- [選んだ文章]
━━━

Some Like It Hot

お熱いのがお好きな映画ファンtakのつぶやき。
キネマ旬報社主催映画検定2級合格。

ボルサリーノ

2024-08-20 | 映画(は行)


◼️「ボルサリーノ/Borsalino」(1970年・フランス=イタリア)

監督=ジャック・ドレー
主演=アラン・ドロン ジャン・ポール・ベンモンド ミシェル・ブーケ

2024年8月18日の午後。アラン・ドロンの訃報が届いた。ドロン全盛期の頃、僕はまだお子ちゃまだが、美男の代名詞として多くの場面で名前が挙がるのを聞いて育っただけに特別な存在だった。ドロンがナレーションで参加したダリダの「甘い囁き」(ぱろーれぱろれぱろーれ♪って歌ね)を聴いたのも、ドロン映画を初めて観た頃だと記憶している。初めて主演作をちゃんと観たのは「ブーメランのように」だと鑑賞ノートに書いていたが、実は「ショック療法」が初ドロン映画(恥)。「太陽がいっぱい」は数えきれないくらい繰り返し観てる大好きな映画。親父に何度もビデオで観させられたのは「シシリアン」と「スコルピオ」。

━━━

- [課題]
上にある、アラン・ドロンの訃報と「ボルサリーノ」についての映画ブログの文章を、最後の文の後から書き継いでください。

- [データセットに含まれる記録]
━━━

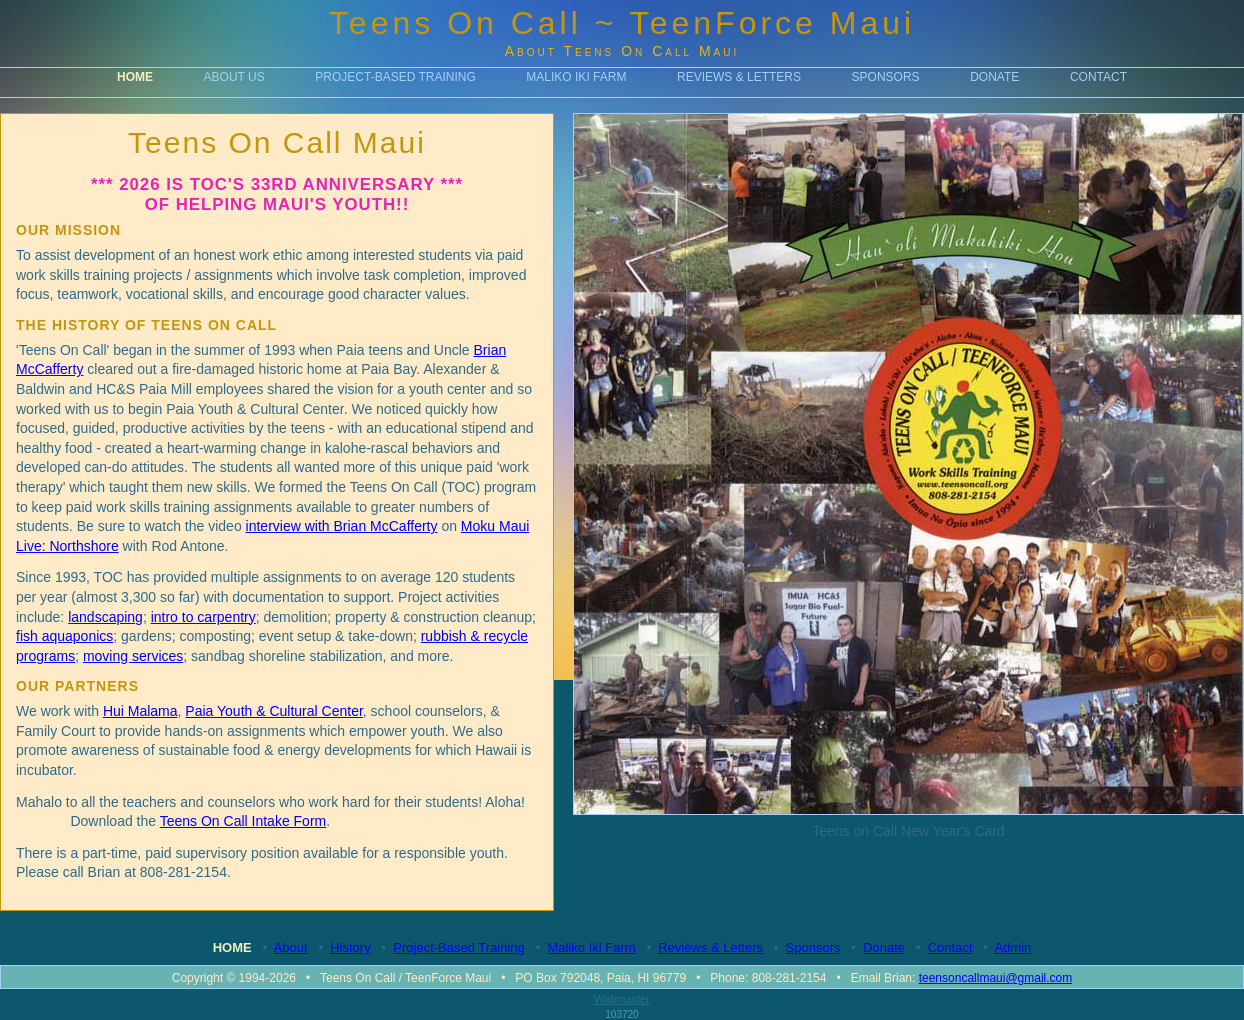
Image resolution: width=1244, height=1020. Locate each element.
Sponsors (886, 77)
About (291, 947)
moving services (133, 656)
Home (135, 77)
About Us (234, 77)
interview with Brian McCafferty (342, 526)
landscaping (105, 617)
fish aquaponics (64, 636)
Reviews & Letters (739, 77)
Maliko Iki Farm (576, 77)
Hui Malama (140, 711)
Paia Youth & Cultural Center (273, 711)
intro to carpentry (203, 617)
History (350, 947)
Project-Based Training (395, 77)
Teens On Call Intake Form (243, 821)
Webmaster (622, 999)
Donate (994, 77)
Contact (1098, 77)
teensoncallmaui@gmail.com (996, 978)
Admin (1012, 947)
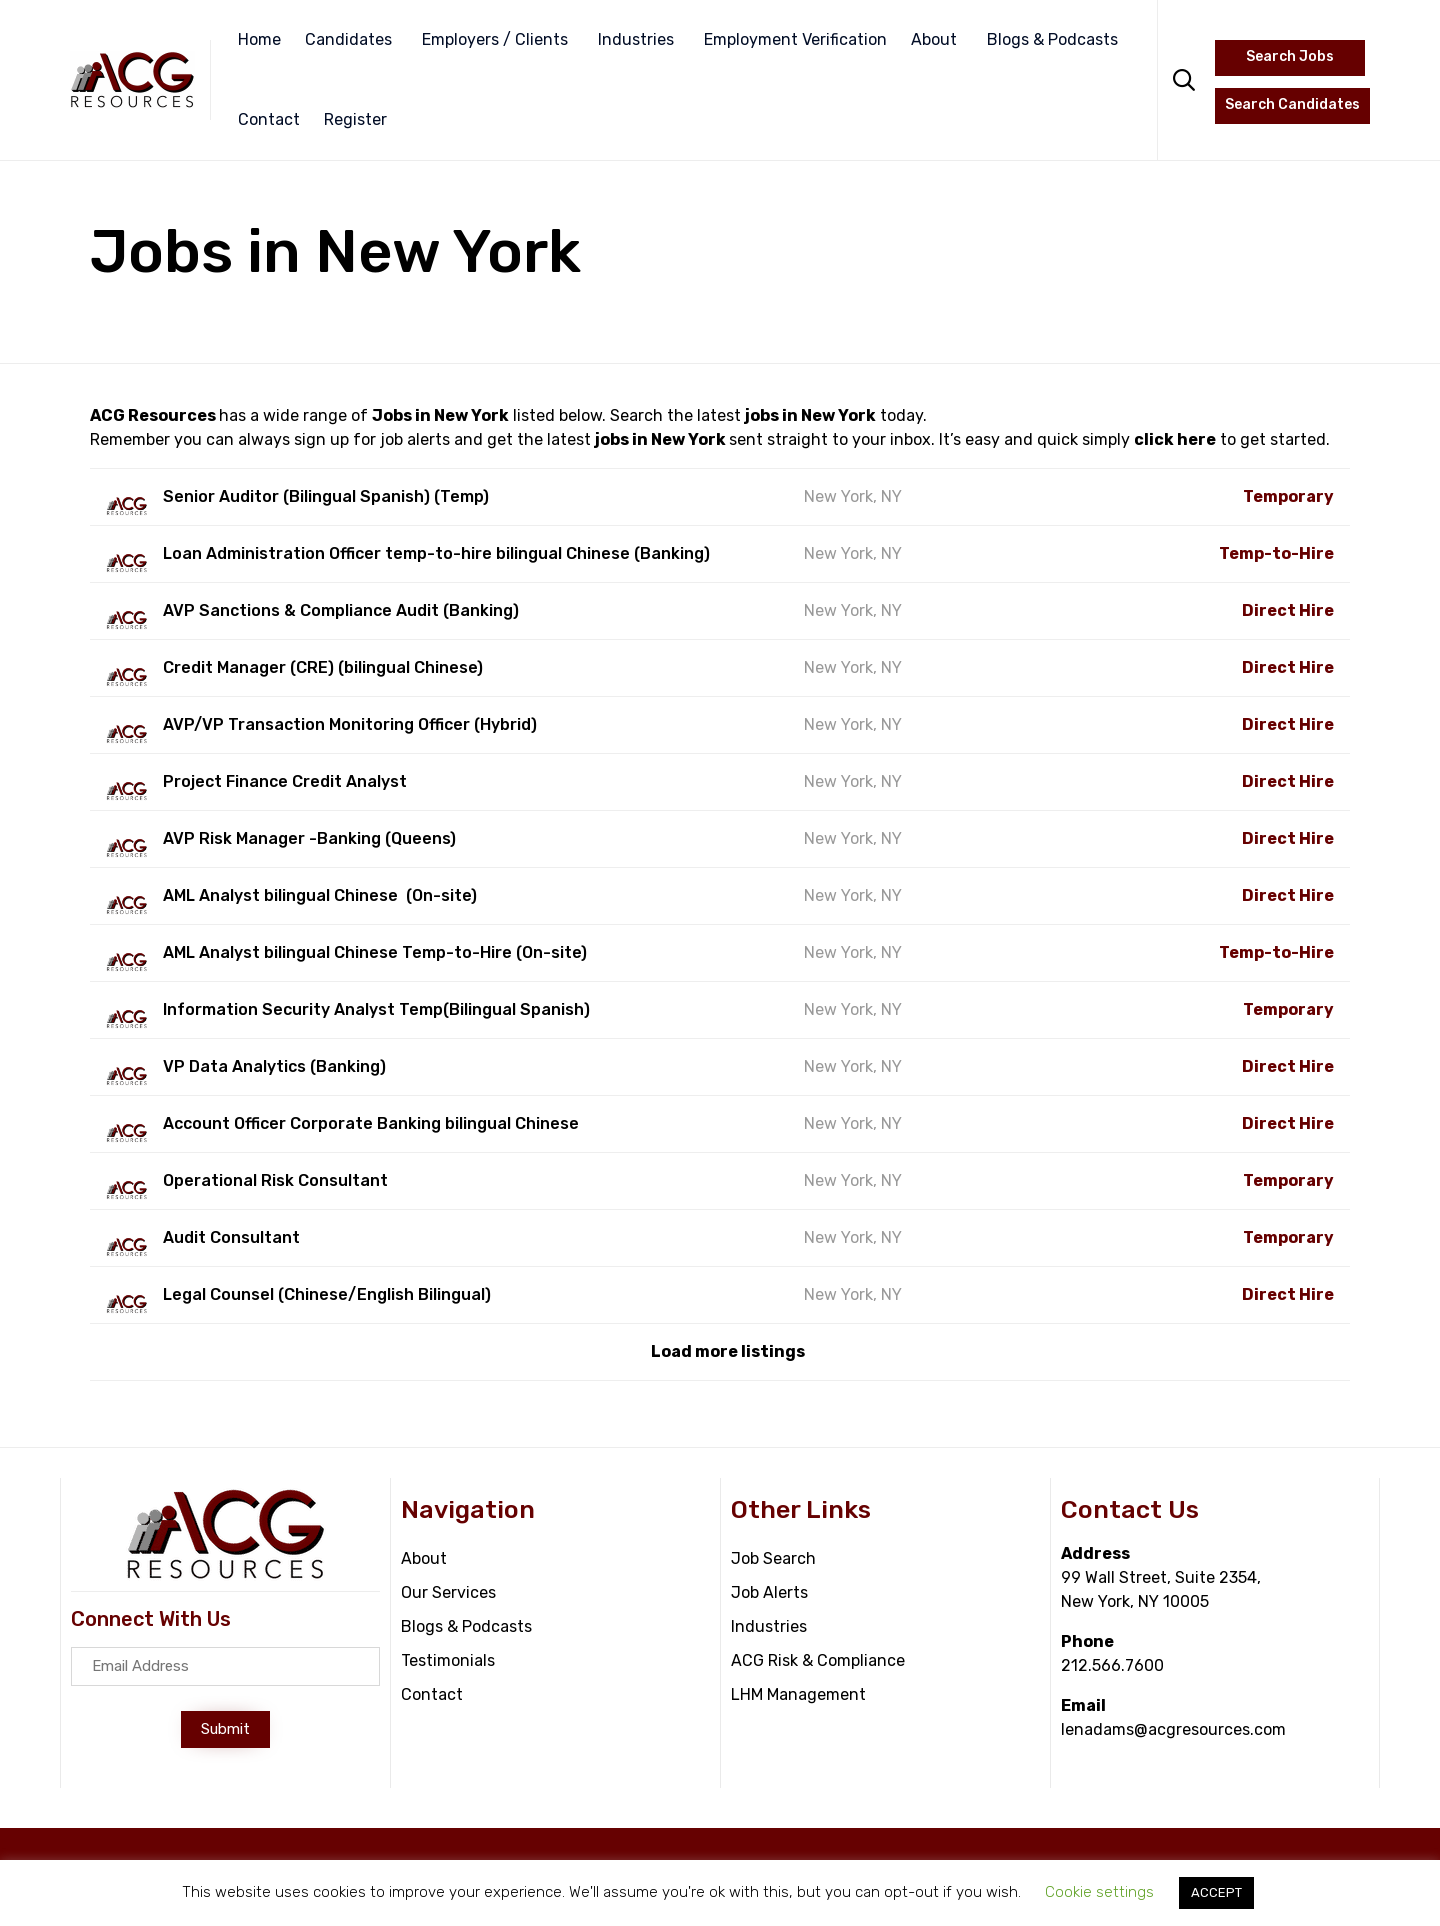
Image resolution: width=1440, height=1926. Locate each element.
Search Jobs (1290, 56)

━━━

- [出力]
訃報を聞いて「ボルサリーノ」を改めて観た。子供の頃に断片的に観てると思うのだけど、実はちゃんと観てなかったようだ。出所間もないロックは元カノが今付き合っているフランソワと出会う。派手に殴り合った後、お互いを認め合い相棒となった2人が、機転と度胸で裏仕事からマルセイユの大物に成り上がっていく物語。

この頃のドロンは、アメリカ進出したがうまくいかずにフランスに戻り、自身のプロダクションを設立している。そして製作されたのが「ボルサリーノ」。プロデューサー業に乗り出すと自分をうまく魅せることが思い通りにできるようになる。今のトム・クルーズがええカッコしいしてるのと同じ(一緒にするなw)。

改めて観て男として惚れ惚れしてしまったのが衣装🤩。各場面で着るスーツがカッコいいのはもちろんだけど、帽子のヴァリエーションがすごい。タイトルのボルサリーノはイタリアの帽子ブランドの名前。2人が被ってる中折れ帽がそれ。麻生太郎が被ってる中折れ帽もボルサリーノ製。お値段気になる。仲間を連れてドライブに行く場面のハンチング姿もカッコいい。個人的にハンチング大好きなので、真似してみよっかな。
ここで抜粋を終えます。